CInque appuntamenti dedicati alle realtà artistiche locali. Il teatro Jenco di Viareggio chiude la ricca stagione con “Camucioli – Fiori del territorio”. La rassegna, in programma dal 22 al 30 maggio, vuole valorizzare le compagnie, i laboratori e i percorsi nati e cresciuti sul territorio, patrimonio umano e culturale fondamentale per la comunità. L’intenzione è quella di costruire uno spazio culturale aperto, inclusivo e profondamente legato alla città e alle sue energie creative.
«Quella del 2025/26 è stata una stagione speciale, probabilmente la più significativa degli ultimi anni», racconta Jonathan Bertolai, direttore artistico di MAT, che sottolinea come il successo della stagione non consista solo nelle celebrità che sono passate sul palco, ma soprattutto nella partecipazione pubblica, che ha creato «occasioni autentiche di confronto e condivisione. Vedere il teatro così frequentato era qualcosa che mancava da anni».
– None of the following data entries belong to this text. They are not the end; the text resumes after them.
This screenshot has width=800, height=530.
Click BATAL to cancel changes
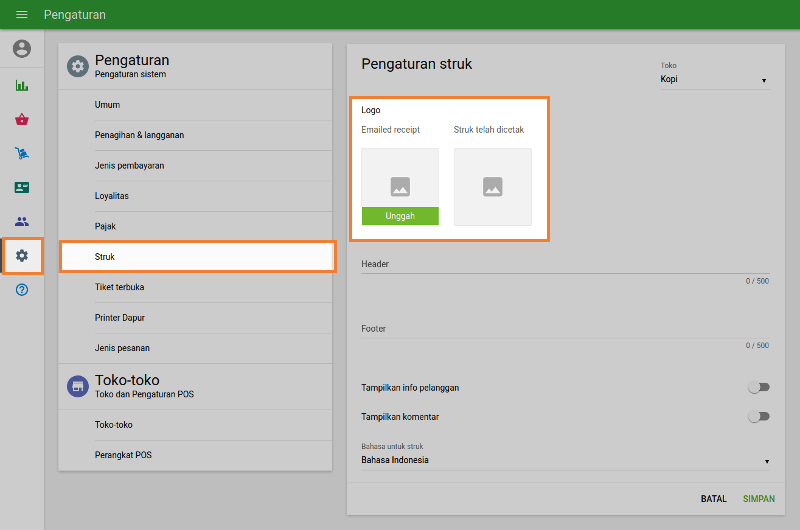point(713,499)
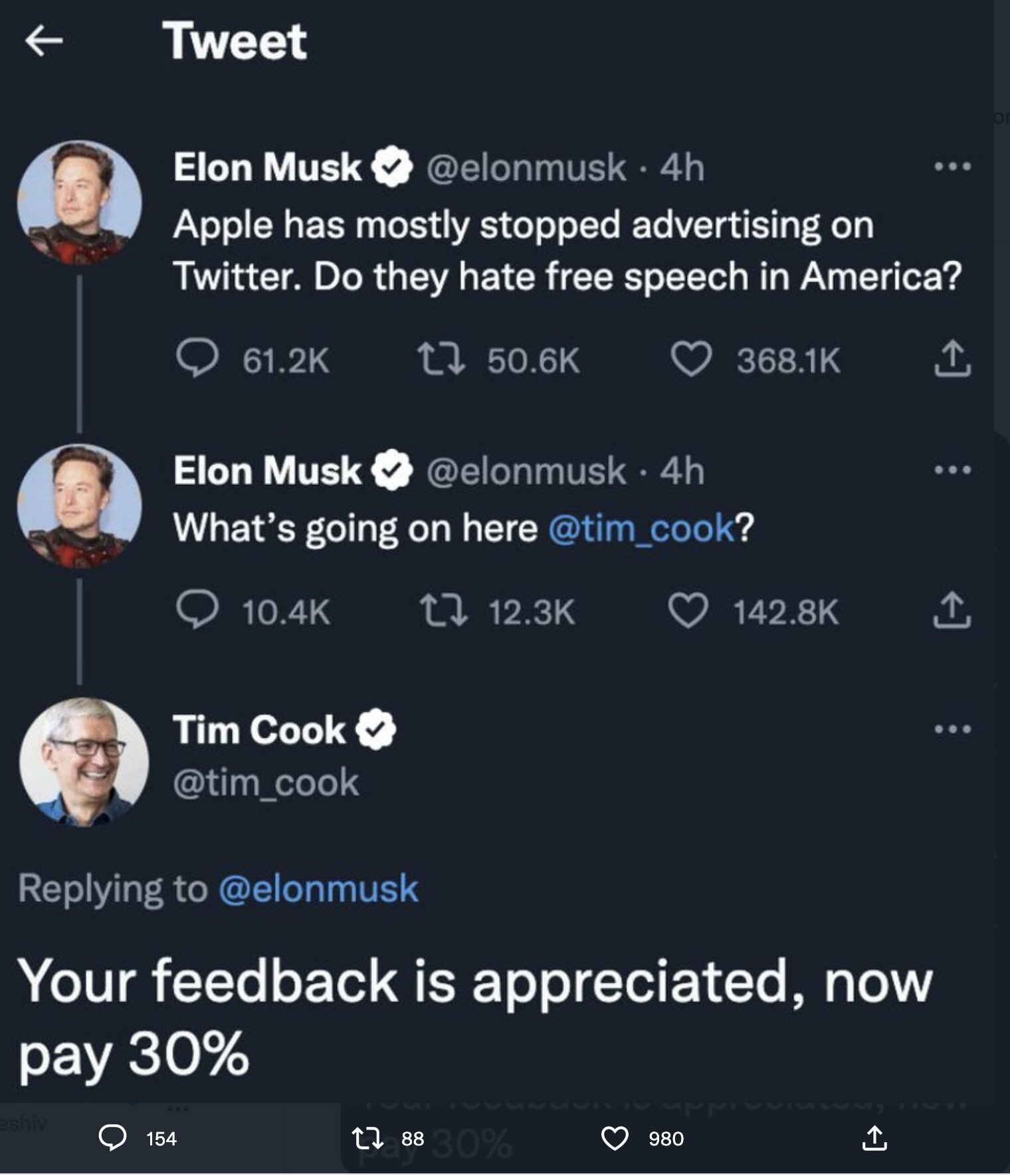This screenshot has width=1010, height=1176.
Task: Retweet Tim Cook's reply with 88 retweets
Action: [367, 1138]
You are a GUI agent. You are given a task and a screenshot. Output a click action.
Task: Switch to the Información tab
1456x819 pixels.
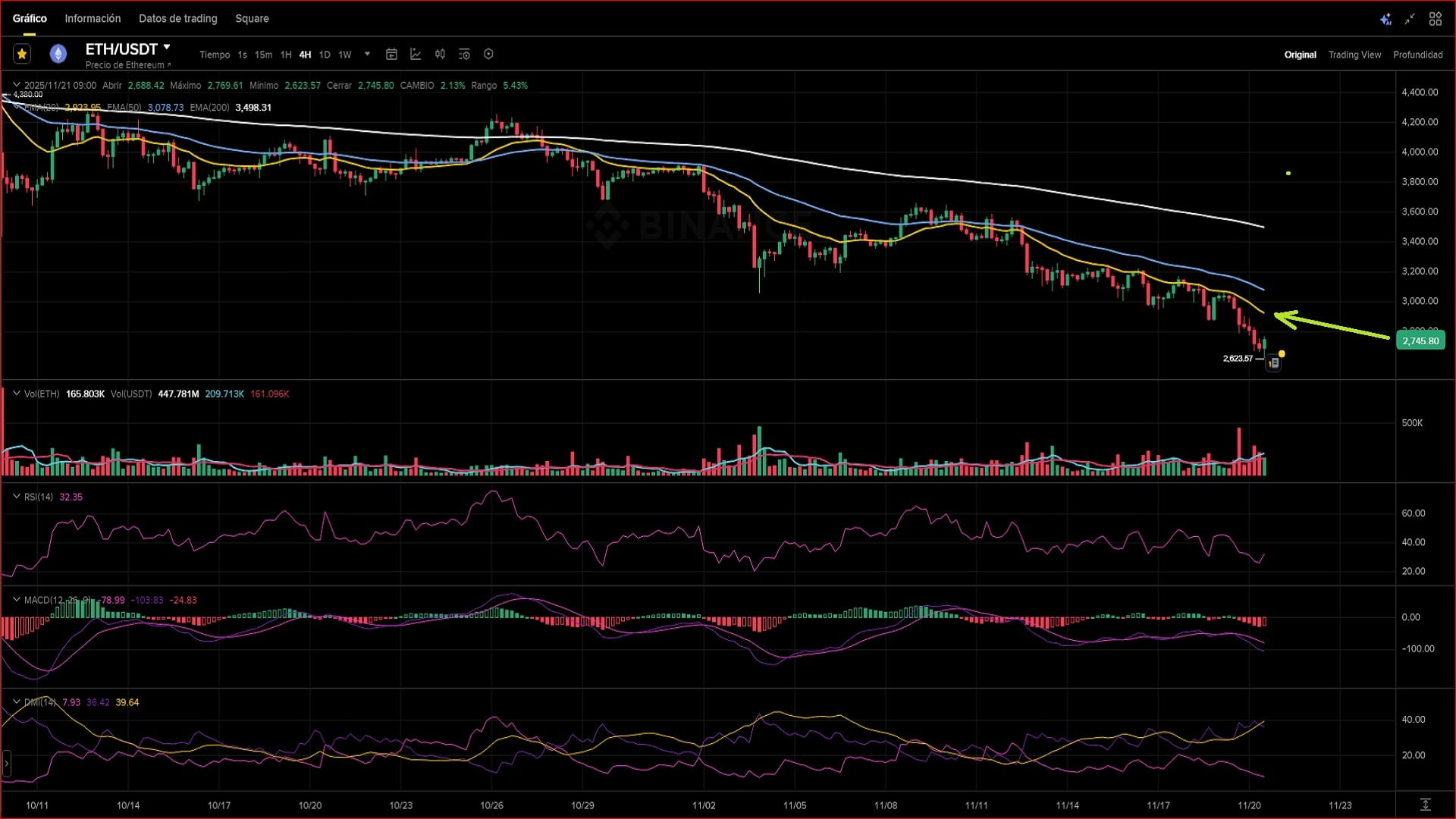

La rassegna, i cui spettacoli sono interamente gratuiti, comincia questo venerdì con la Compagnia teatrale C’Entra – C.RE.A. cooperativa sociale che propone lo spettacolo “Fili Sottili”, liberamente ispirato a Le città invisibili di Calvino, viaggio poetico tra immaginazione e percorsi interiori. Sabato 23 sarà la volta de La Bottega del Teatro con “La storia è finita?”, che rende omaggio all’universo fantastico del celebre libro La storia infinita, riportando al centro il potere dell’immaginazione e del racconto. Domenica 24 salirà sul palco Agape ODV con “Varietà”, progetto multidisciplinare che intreccia musicoterapia, teatro musicale e coralità inclusiva. Si prosegue il fine settimana successivo con “Il Silenzio Quotidiano” di Federico Barsanti, spettacolo delicato e intenso che racconta le fragilità invisibili della quotidianità, in programma venerdì 29. In chiusura, sabato 30 la Compagnia Teatro Res 9 proporrà “Inside. Tre Storie”, un lavoro costruito su atmosfere sospese e narrazioni che ribaltano continuamente il punto di vista.